耳鼻咽喉科・頭頚部外科学講座、微生物学講座所属 山田 俊樹 医員が4TH INTERNATIONAL CONFERENCE ON INNATE LYMPHOID CELLS (ILC4)において、『Student/Postdoc Travel Awards』を受賞しました。

発表タイトル

ACTIVATION-INDUCED CELL DEATH OF ILC2 REGULATES CHRONIC ALLERGIC INFLAMMATION

著者名

Toshiki Yamada, Megumi Tatematsu, Shunsuke Takasuga, Kenki Yamagata, Kazuko Shibuya, Akira Shibuya, Takechiyo Yamada, Takashi Ebihara

研究等概要

2型自然リンパ球(ILC2)は、アレルギー炎症によって訓練され、アレルゲンの再チャレンジに対してより高い反応性を持って長期間生存することが知られています。しかし、このような訓練されたILC2や細胞死に対する運命決定機構は明らかになっていません。慢性アレルギーがPD1、IL-10、Tigitなどの抑制性疲弊マーカーの発現を誘導することを以前、明らかにしています。微生物学講座(海老原敬教授)において、ILC2の「活性化による細胞死」が慢性アレルギーにおける重要な制御機構であることを明らかにしました。

» 提供データ:
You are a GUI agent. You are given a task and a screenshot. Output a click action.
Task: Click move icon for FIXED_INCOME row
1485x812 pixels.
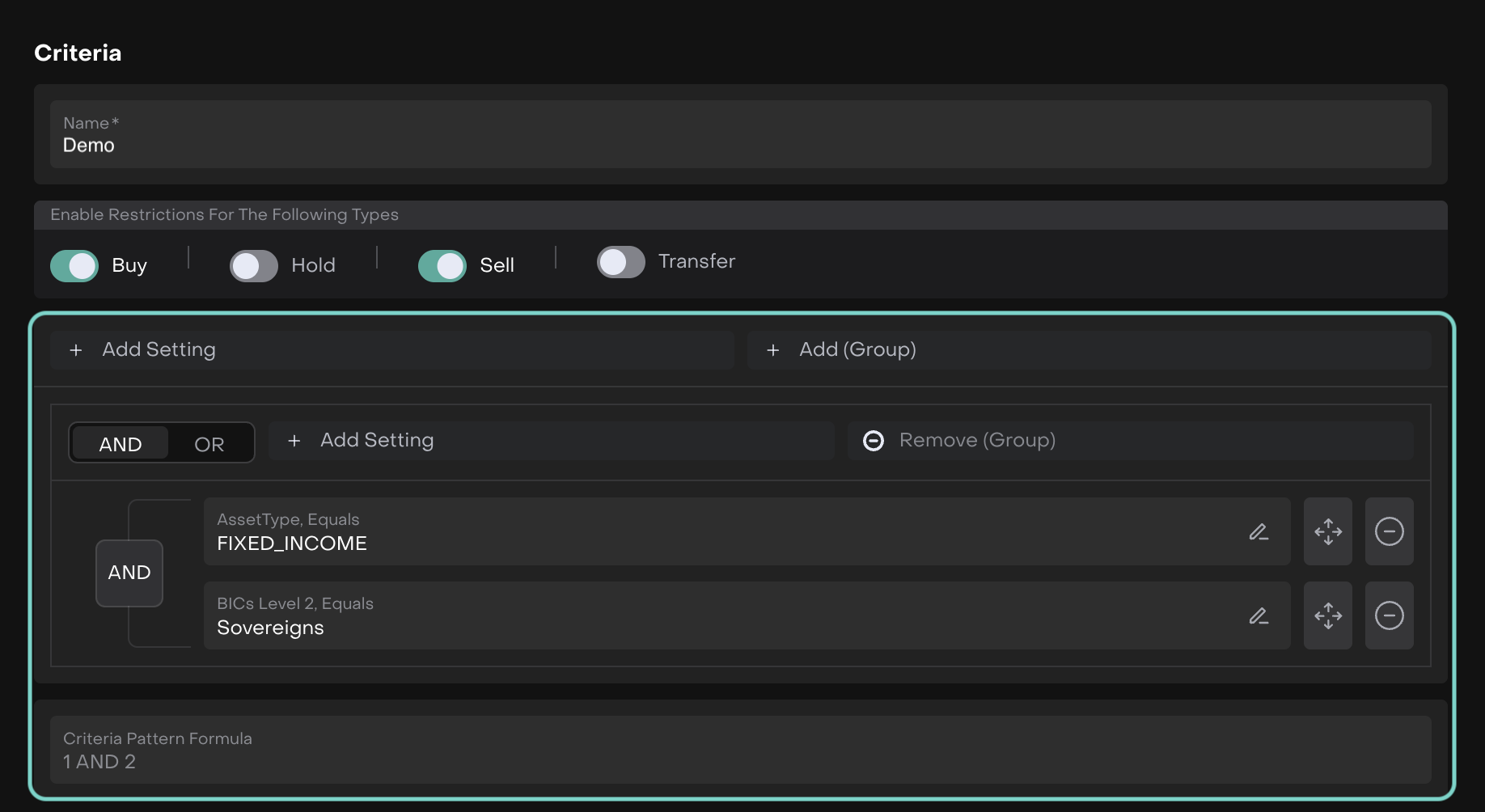pyautogui.click(x=1327, y=532)
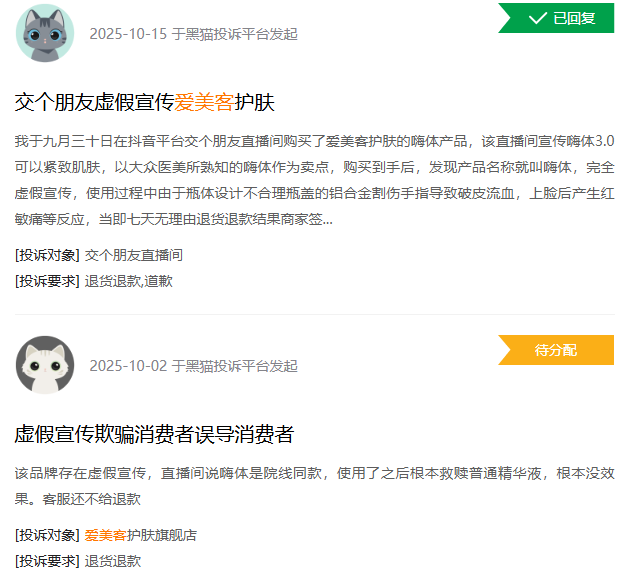
Task: Open complaint titled 虚假宣传欺骗消费者误导消费者
Action: pyautogui.click(x=155, y=434)
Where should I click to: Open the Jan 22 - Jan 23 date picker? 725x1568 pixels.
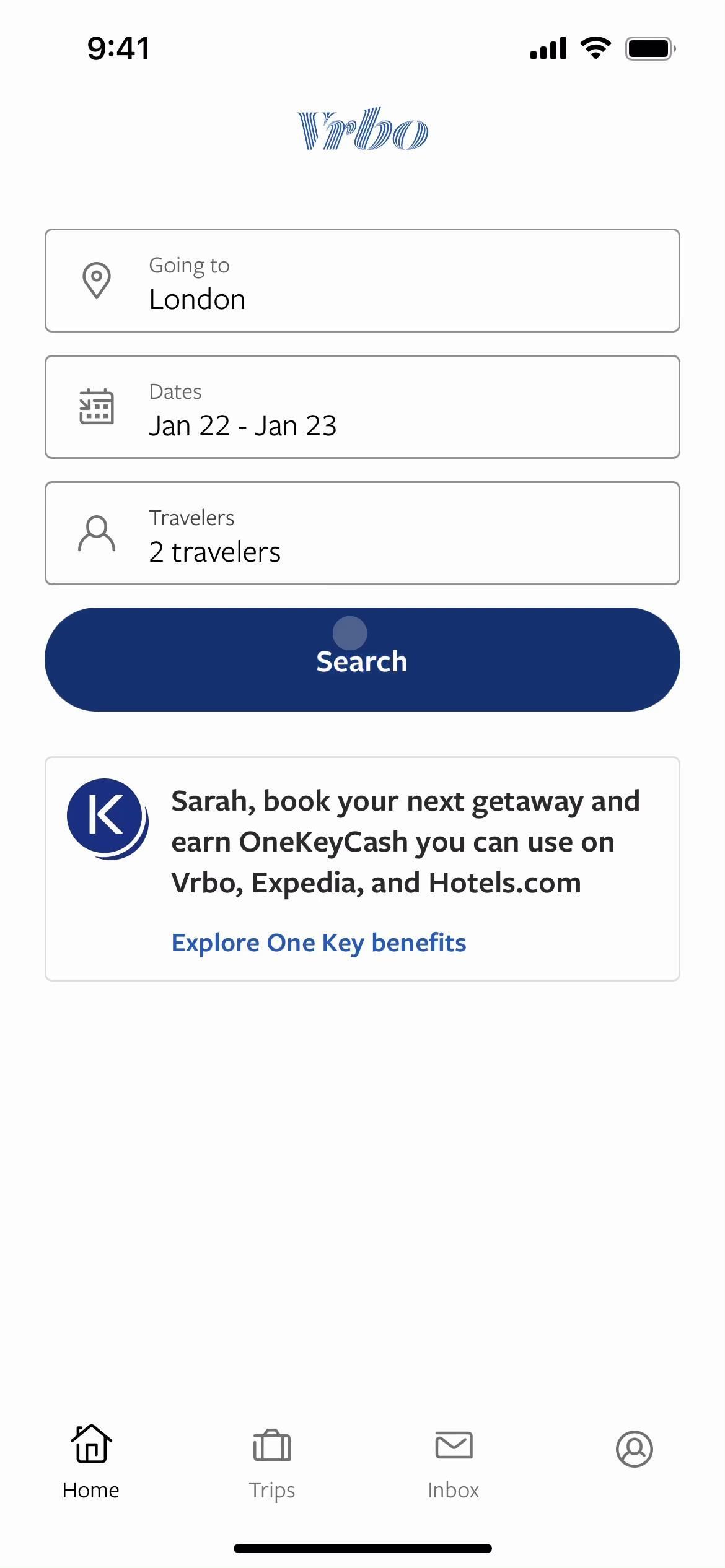[362, 407]
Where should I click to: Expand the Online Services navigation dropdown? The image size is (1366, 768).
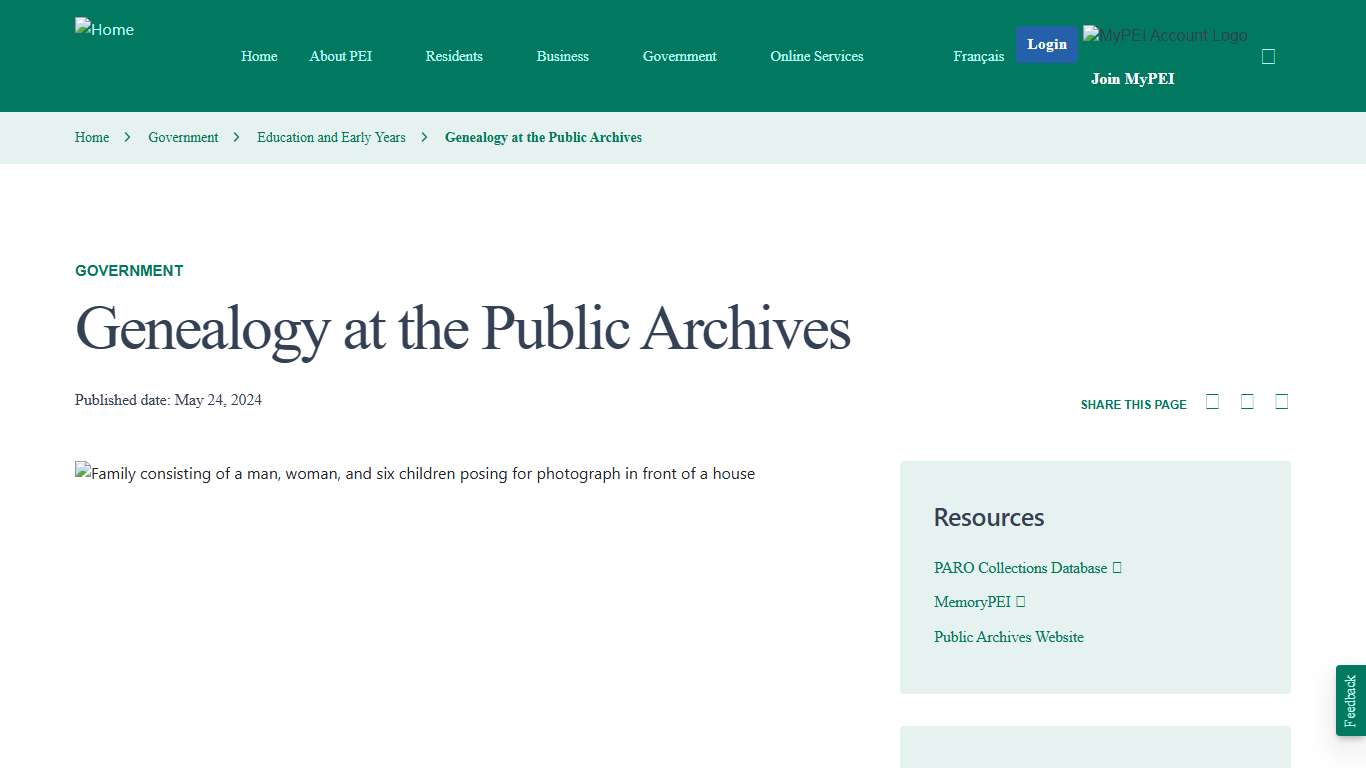pos(816,56)
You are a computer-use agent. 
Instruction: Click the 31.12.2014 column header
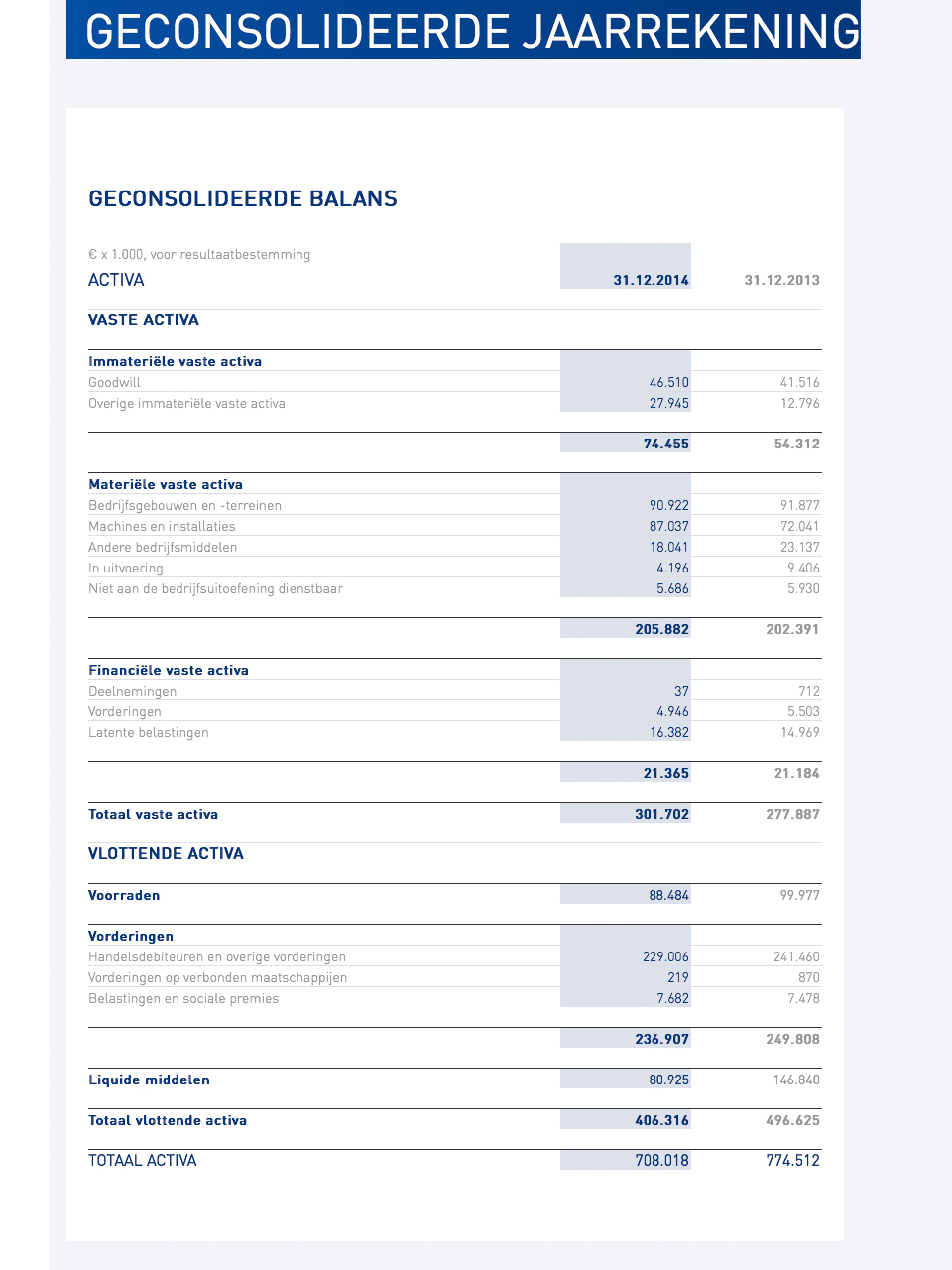click(651, 280)
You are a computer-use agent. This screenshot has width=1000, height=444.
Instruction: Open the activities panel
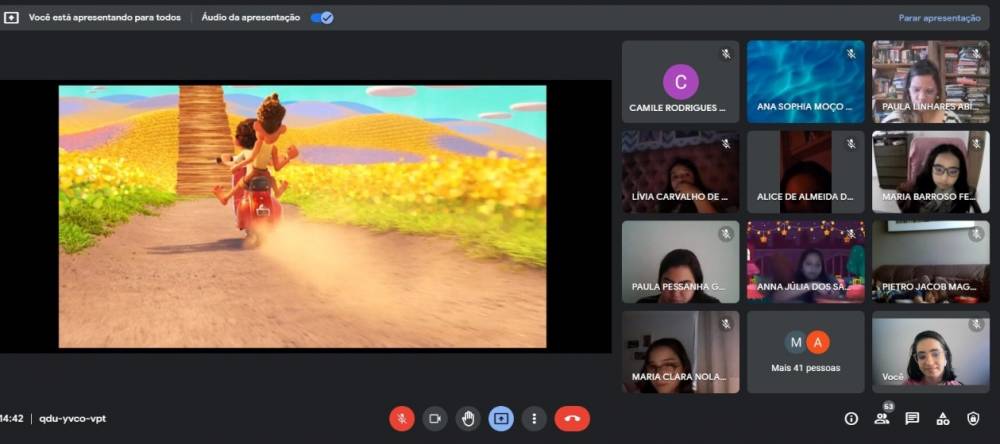(942, 418)
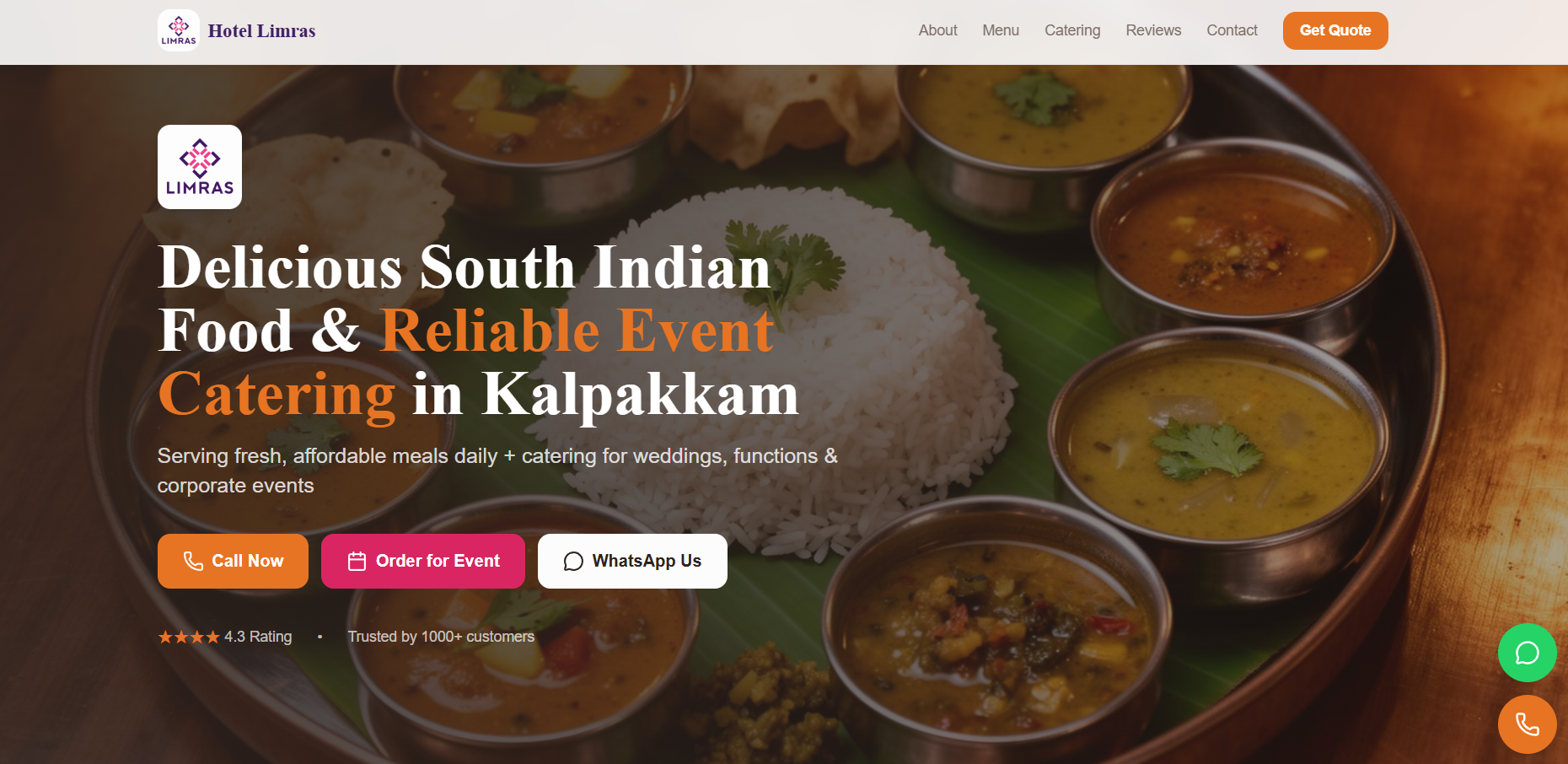Click the chat bubble icon in WhatsApp Us
The height and width of the screenshot is (764, 1568).
573,562
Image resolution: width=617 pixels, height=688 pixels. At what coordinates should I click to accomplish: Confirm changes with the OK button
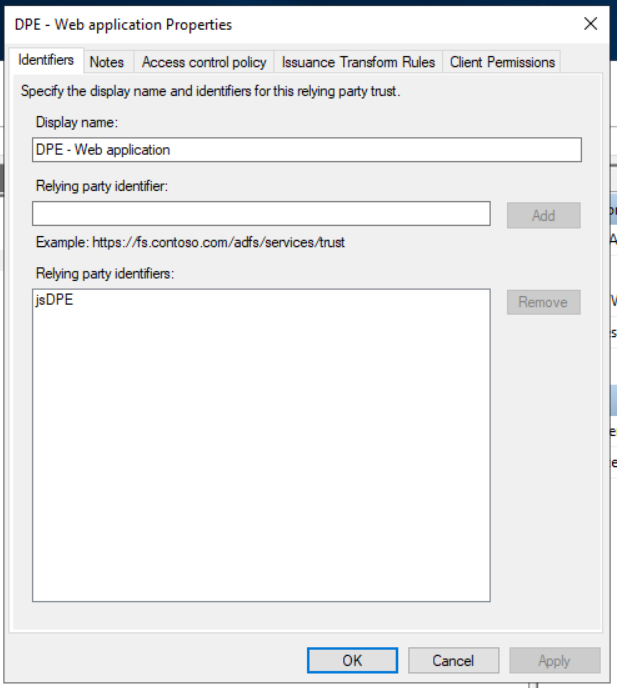pos(352,660)
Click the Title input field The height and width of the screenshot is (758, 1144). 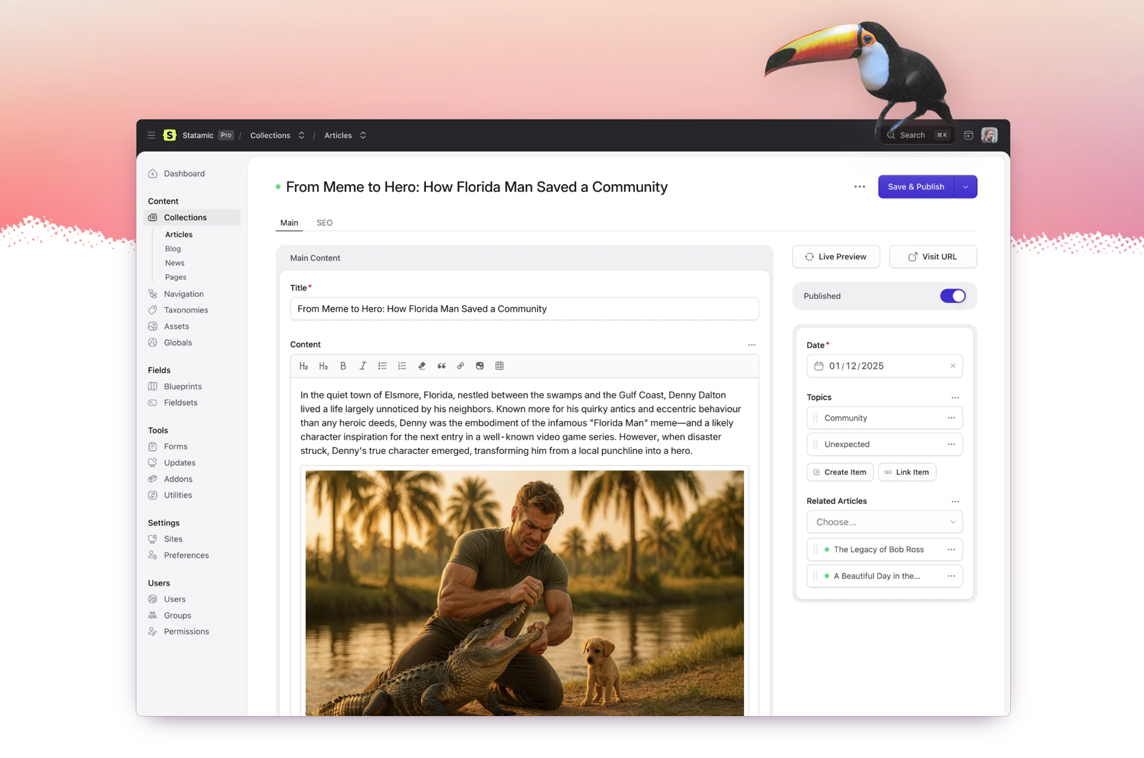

» 実施課題:
**a)** ILC2に関する受賞記事では、慢性アレルギーがどの抑制性疲弊マーカーの発現を誘導するとしていますか。
**b)** ILC2に関する受賞記事を、最後の文の後から書き継いでください。

» 解答内容:
**a)** PD1、IL-10、Tigitです。

**b)**
Tigitを発現したILC2を特定し、その生理的意義を明らかにするために、Tigitを発現した細胞を追跡できるfat-mappingマウスを開発しました。慢性気道アレルギーでは常に一定割合でTigitを発現したILC2を認め、アレルギー刺激を停止すると速やかに消失しました。Tigitを発現したILC2は細胞死を起こしやすく、高度に活性化された細胞で、ILC2としての機能を停止していることを見つけました。Tigitを発現したILC2の細胞死は、抗Tigitアゴニスト抗体によって増強され、Tigitの遺伝的除去や抗Tigitアンタゴニスト抗体によって抑制され、慢性アレルギー性炎症が悪化しました。したがって、我々のデータは、ILC2の「活性化による細胞死」のメカニズムを用いた新たな慢性アレルギー治療のターゲットとして期待されます。